== DATASET EXTRACT

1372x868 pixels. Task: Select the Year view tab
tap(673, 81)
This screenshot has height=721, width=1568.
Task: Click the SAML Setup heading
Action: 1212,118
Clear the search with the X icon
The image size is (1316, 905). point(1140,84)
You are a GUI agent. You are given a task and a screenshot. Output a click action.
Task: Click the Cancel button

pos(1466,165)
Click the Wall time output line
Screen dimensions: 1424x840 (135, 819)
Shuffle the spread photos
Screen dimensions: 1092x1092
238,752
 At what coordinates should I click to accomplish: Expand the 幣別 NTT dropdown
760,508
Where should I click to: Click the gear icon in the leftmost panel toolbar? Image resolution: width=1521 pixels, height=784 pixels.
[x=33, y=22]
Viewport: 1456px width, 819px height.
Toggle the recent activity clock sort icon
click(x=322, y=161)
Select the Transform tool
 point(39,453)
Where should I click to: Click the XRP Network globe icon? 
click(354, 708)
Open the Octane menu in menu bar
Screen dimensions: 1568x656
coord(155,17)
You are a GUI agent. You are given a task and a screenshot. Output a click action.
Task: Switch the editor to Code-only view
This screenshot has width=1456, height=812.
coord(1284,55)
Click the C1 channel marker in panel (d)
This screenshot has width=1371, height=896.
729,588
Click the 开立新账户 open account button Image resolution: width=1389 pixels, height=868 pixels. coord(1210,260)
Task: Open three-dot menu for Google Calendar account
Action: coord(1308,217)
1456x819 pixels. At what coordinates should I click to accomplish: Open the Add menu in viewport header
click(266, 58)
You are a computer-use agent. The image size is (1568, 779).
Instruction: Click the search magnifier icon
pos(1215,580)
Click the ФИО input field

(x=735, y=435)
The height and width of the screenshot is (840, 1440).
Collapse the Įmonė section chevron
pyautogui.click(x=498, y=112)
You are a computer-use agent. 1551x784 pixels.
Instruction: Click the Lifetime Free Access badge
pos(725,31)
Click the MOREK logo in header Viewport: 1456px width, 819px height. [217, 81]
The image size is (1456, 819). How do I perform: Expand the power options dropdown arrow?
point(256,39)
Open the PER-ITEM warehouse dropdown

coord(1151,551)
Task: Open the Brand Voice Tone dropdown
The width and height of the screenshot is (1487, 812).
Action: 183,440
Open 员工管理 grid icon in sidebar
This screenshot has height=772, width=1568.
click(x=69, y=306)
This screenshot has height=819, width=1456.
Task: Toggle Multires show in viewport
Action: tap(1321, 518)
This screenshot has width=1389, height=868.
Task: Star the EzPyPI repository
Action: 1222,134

====

Reproduce the preceding entries exactly and completely.

• EXERCISE SOLUTION
1372x868 pixels. Task: Select the Year view tab
tap(673, 81)
This screenshot has height=721, width=1568.
Task: Click the SAML Setup heading
Action: 1212,118
Clear the search with the X icon
The image size is (1316, 905). point(1140,84)
You are a GUI agent. You are given a task and a screenshot. Output a click action.
Task: Click the Cancel button

pos(1466,165)
Click the Wall time output line
Screen dimensions: 1424x840 (135, 819)
Shuffle the spread photos
Screen dimensions: 1092x1092
238,752
 At what coordinates should I click to accomplish: Expand the 幣別 NTT dropdown
760,508
Where should I click to: Click the gear icon in the leftmost panel toolbar? Image resolution: width=1521 pixels, height=784 pixels.
[x=33, y=22]
Viewport: 1456px width, 819px height.
Toggle the recent activity clock sort icon
click(x=322, y=161)
Select the Transform tool
 point(39,453)
Where should I click to: Click the XRP Network globe icon? 
click(354, 708)
Open the Octane menu in menu bar
Screen dimensions: 1568x656
coord(155,17)
You are a GUI agent. You are given a task and a screenshot. Output a click action.
Task: Switch the editor to Code-only view
This screenshot has width=1456, height=812.
coord(1284,55)
Click the C1 channel marker in panel (d)
This screenshot has width=1371, height=896.
729,588
Click the 开立新账户 open account button Image resolution: width=1389 pixels, height=868 pixels. coord(1210,260)
Task: Open three-dot menu for Google Calendar account
Action: coord(1308,217)
1456x819 pixels. At what coordinates should I click to accomplish: Open the Add menu in viewport header
click(266, 58)
You are a computer-use agent. The image size is (1568, 779).
Instruction: Click the search magnifier icon
pos(1215,580)
Click the ФИО input field

(x=735, y=435)
The height and width of the screenshot is (840, 1440).
Collapse the Įmonė section chevron
pyautogui.click(x=498, y=112)
You are a computer-use agent. 1551x784 pixels.
Instruction: Click the Lifetime Free Access badge
pos(725,31)
Click the MOREK logo in header Viewport: 1456px width, 819px height. [217, 81]
The image size is (1456, 819). How do I perform: Expand the power options dropdown arrow?
point(256,39)
Open the PER-ITEM warehouse dropdown

coord(1151,551)
Task: Open the Brand Voice Tone dropdown
The width and height of the screenshot is (1487, 812).
Action: 183,440
Open 员工管理 grid icon in sidebar
This screenshot has height=772, width=1568.
click(x=69, y=306)
This screenshot has height=819, width=1456.
Task: Toggle Multires show in viewport
Action: tap(1321, 518)
This screenshot has width=1389, height=868.
Task: Star the EzPyPI repository
Action: 1222,134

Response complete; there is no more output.